» **WHAT IS NEEDED**: Which lines in the data contain the word "computer"? Please copy each of them.

» **TASK MATERIAL**:
Start of Block

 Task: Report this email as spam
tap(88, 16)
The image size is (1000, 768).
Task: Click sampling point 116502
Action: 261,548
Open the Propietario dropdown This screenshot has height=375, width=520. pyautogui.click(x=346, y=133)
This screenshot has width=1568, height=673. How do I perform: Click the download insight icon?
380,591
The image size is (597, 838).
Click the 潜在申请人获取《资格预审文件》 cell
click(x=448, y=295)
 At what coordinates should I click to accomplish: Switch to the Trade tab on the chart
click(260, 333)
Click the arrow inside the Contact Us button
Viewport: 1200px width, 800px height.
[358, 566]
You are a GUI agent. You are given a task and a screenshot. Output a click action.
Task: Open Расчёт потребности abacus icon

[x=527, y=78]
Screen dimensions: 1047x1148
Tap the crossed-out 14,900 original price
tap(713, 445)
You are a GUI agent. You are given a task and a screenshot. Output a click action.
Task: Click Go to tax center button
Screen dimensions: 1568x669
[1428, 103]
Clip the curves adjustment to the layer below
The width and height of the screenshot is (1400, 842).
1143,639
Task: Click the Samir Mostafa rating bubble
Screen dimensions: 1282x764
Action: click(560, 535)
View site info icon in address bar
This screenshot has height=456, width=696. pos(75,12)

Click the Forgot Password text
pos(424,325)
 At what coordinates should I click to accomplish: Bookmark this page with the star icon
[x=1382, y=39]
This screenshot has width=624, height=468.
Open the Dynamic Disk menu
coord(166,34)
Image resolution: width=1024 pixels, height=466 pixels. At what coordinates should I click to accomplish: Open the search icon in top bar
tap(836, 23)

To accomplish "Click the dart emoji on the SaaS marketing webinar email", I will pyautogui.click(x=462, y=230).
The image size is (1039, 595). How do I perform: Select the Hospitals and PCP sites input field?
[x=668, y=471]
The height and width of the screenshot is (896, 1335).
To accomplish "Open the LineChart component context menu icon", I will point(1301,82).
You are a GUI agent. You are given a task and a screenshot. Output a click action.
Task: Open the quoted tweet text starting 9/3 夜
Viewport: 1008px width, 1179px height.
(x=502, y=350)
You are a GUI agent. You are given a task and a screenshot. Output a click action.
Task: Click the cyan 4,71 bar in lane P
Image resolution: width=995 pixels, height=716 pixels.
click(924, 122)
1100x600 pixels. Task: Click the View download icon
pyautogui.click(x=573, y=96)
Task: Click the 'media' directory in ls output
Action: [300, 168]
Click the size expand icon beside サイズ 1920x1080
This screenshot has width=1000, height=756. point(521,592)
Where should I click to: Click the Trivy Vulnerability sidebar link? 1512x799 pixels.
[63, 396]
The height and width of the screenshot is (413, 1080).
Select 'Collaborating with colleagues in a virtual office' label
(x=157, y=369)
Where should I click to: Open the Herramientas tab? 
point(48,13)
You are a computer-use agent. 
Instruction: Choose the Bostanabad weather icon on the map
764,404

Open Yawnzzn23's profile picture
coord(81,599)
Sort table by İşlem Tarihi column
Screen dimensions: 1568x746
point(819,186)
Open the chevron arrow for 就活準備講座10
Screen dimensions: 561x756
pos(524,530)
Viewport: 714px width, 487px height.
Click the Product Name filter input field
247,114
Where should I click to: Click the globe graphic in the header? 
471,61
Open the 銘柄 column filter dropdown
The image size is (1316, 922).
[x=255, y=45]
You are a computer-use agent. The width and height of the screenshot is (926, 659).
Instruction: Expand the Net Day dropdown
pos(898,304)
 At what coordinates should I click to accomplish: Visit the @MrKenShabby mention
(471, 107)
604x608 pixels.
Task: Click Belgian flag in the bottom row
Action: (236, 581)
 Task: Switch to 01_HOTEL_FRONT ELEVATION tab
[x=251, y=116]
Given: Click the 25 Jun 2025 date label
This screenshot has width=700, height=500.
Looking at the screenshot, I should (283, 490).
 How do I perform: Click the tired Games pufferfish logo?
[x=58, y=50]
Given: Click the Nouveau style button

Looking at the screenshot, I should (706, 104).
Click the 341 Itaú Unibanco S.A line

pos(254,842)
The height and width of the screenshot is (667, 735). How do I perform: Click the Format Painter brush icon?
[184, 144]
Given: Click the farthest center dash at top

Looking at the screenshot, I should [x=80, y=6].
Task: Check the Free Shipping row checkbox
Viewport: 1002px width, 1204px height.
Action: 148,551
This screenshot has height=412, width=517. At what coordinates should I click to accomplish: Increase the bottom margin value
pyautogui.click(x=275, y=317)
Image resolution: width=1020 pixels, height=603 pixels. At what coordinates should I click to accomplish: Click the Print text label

End of Block

» **RESPONSE**:
You are a computer-use agent. 
You are a computer-use agent. The width and height of the screenshot is (926, 659).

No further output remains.